The U.S. Securities and Exchange Commission (SEC) maintains that tokenized stocks remain securities and are subject to existing custody rules, notably Rule 15c3-3. This stance immediately frames tokenized stocks as requiring regulated intermediaries to hold exclusive control of the cryptographic private keys that enable on-chain transfers, a constraint that reshapes product design, custody models and compliance roadmaps.
The SEC treats the technological format of an asset as irrelevant to its regulatory status; tokenized stocks are securities under the established legal framework. Rule 15c3-3, the customer protection rule, requires broker-dealers to maintain “possession or control” of customer securities. In the digital context, the regulator has interpreted physical possession to include exclusive control of the private keys needed to move tokenized securities on a blockchain. (A custody rule defines who must hold assets and how those assets must be segregated and protected.)
Broker-dealers therefore must demonstrate operational control that prevents any third party or the customer from moving tokens without the broker-dealer’s authorization. That requirement compels firms to adopt robust written policies and procedures for key management, incident response, and segregation of client assets from firm holdings.
The SEC has signposted practical pathways—through staff guidance, FAQs and selective no-action relief—to align tokenization with these existing custody obligations.
SEC custody rule applied to tokenized stocks
Making broker-dealers the gatekeepers of private keys narrows the practical space for pure self-custody models within regulated retail and institutional offerings. Firms that pursue tokenized stock products must invest in specialized custody engineering, continuous blockchain monitoring and contingency plans for protocol-level events such as hard forks, 51% attacks or coordinated network disruptions.

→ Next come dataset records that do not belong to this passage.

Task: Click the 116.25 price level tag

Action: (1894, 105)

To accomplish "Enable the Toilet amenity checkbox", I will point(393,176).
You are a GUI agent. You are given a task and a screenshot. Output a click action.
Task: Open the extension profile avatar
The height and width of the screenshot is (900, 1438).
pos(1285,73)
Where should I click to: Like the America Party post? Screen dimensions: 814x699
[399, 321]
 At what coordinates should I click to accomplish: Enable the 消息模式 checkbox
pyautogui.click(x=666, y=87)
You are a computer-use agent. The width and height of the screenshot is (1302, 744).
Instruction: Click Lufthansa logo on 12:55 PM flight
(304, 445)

They must also be able to comply with legal orders to freeze or transfer assets on-chain, which may require on-chain tooling and coordination with other infrastructure providers.
The custody requirement reinforces traditional separation of safekeeping from trading and asset management, limiting commingling risk and preserving investor protections in insolvency scenarios. At the same time, the fragmented nature of blockchain protocols and the absence of universal interoperability create integration challenges for reporting, transfer finality and cross-platform settlement.
Market infrastructure actors are therefore likely to emphasize standardized custody interfaces and contractual clarity to reconcile on-chain mechanics with existing cleared-market workflows.
Impact for product teams and compliance units is concrete: tokenization projects will need formal custody architectures, audited key-management processes, and granular segregation and reconciliation controls to meet the SEC’s interpretation.
Legal teams should expect negotiation with regulators where technical realities make prescriptive legacy rules impractical; industry groups have recommended narrow, targeted adjustments while preserving core investor protections.